A Study to Investigate the Safety and Biodistribution of a Single Intrathecal (IT) Injection of INS1201 in Ambulatory Males With Duchenne Muscular Dystrophy (DMD)

Inclusion Criteria

• Participant must be male at birth, 3 to <5 years of age, inclusive (Part 1) and 2 to <3 years of age (Part 2), at the time of legally authorized representative (LAR) signing and dating the informed consent form.

• Ambulatory -as defined as the ability to walk at least 10 meters unassisted (ie, without personal assistance or use of any assistive devices) Note: children who have not yet developed the ability to walk by the time of screening (for whatever reason) will not be eligible for the study.

• Has a definitive diagnosis of DMD prior to Screening or as part of Screening based on genetic testing. Note that participants who rescreen do not have to repeat genetic testing for the diagnosis of DMD if one is already on file. Genetic reports must describe a frameshift deletion, frameshift duplication, premature stop ("nonsense"), canonical splice site mutation, or other pathogenic variant in the DMD gene fully contained between exons 18 to 58 (inclusive) that is expected to lead to absence of a functional dystrophin protein (mutations in exons 1-17 or 59-71 are therefore not permitted).

• Able to cooperate with motor assessment testing.

• Has received vaccinations recommended for the participant's age and DMD disease according to Centers for Disease Control and Prevention (CDC) Child and Adolescent Immunization Schedule by Age, World Health Organization, or local recommendation incorporating the Advisory Committee on Immunization Practices (ACIP) Vaccine Recommendations and Guidelines for Patients with Altered Immunocompetence.

Exception is made for seasonal influenza and coronavirus disease 2019 (COVID-19) vaccines, for which shared decision-making with the participant's physician is encouraged.

Exclusion Criteria

• Prior treatment with gene or cell-based therapy at any time.

• Oligonucleotide-based exon skipping or small molecule stop codon readthrough-promoting therapies for at least 6 months prior to enrolment.

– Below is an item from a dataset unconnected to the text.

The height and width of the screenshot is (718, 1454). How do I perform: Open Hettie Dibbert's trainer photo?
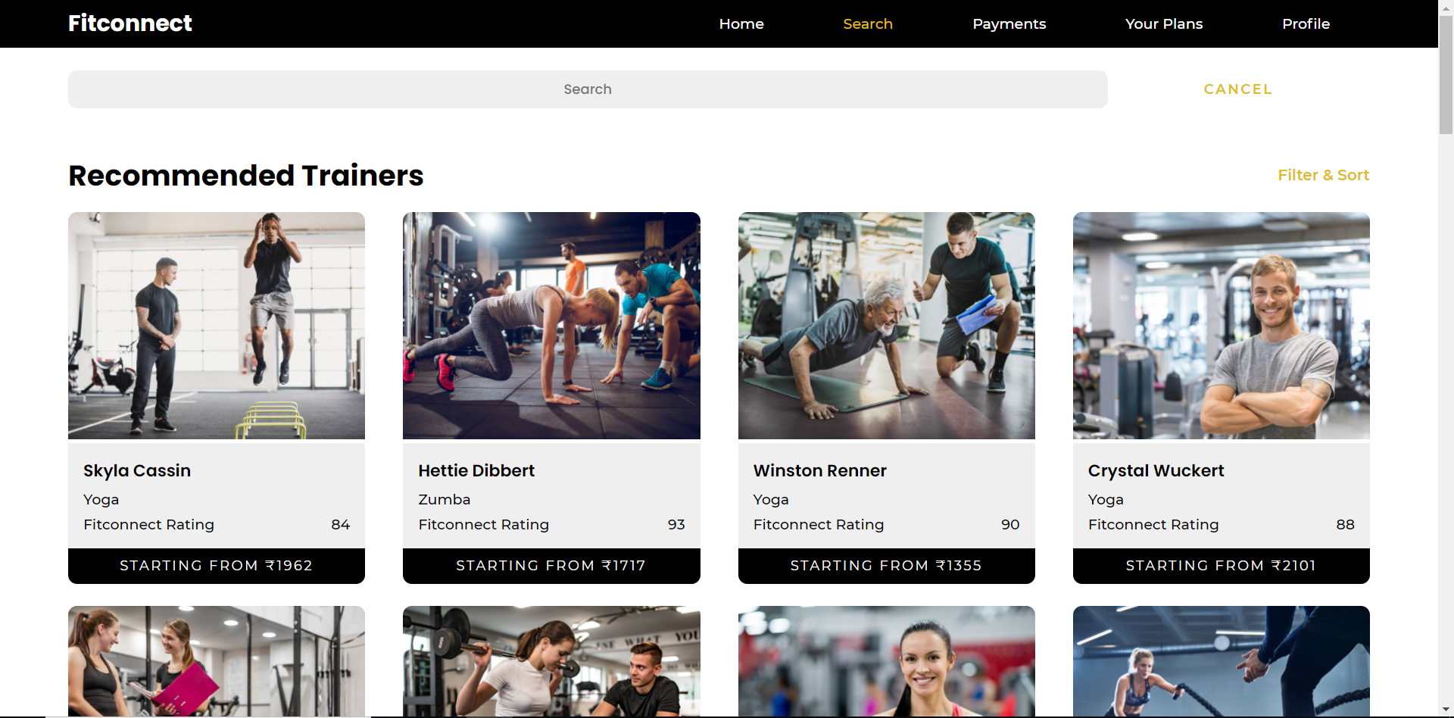coord(551,326)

• Has left ventricular ejection fraction < 50% on the screening echocardiogram (ECHO) or clinical signs and/or symptoms of cardiomyopathy.

• Has cardiac arrhythmia or significant electrocardiogram (ECG) interval abnormalities.

• Major surgery within 3 months prior to Day 1 or planned surgery or procedures that would interfere with the conduct of the study at any time during this study.

• The presence of any other clinically significant illness, including cardiac, pulmonary, hepatic, renal, hematologic, immunologic/allergic, behavioural disease, infection, unhealed injury, malignancy, concomitant illness, extenuating circumstance, or requirement for chronic drug treatment that, in the opinion of the Investigator:

1. Creates unnecessary risks for undergoing gene transfer;

2. Might compromise the participant's ability to comply with the protocol-required testing or procedures; or

3. Might compromise the participant's well-being, safety, or clinical interpretability.

• Has serological evidence of current, chronic, or active human immunodeficiency virus, hepatitis C, or hepatitis B infection.

• Has signs of clinically significant symptomatic infection (eg, upper respiratory tract infection, pneumonia, pyelonephritis, meningitis) within 4 weeks prior to Day

• Has contraindications for IT administration of the product or for lumbar puncture, such as anatomical abnormalities, bleeding disorders or other medical conditions (eg, spina bifida, meningitis, or significant clotting abnormalities).

• Demonstrates cognitive or developmental delay or impairment that could confound assessment of motor development in the opinion of the Investigator.

• Total serum anti-AAV9 antibody titers of > 1:50 as determined by ELISA within 14 days of Day 1.

Note: Other inclusion/exclusion criteria may apply.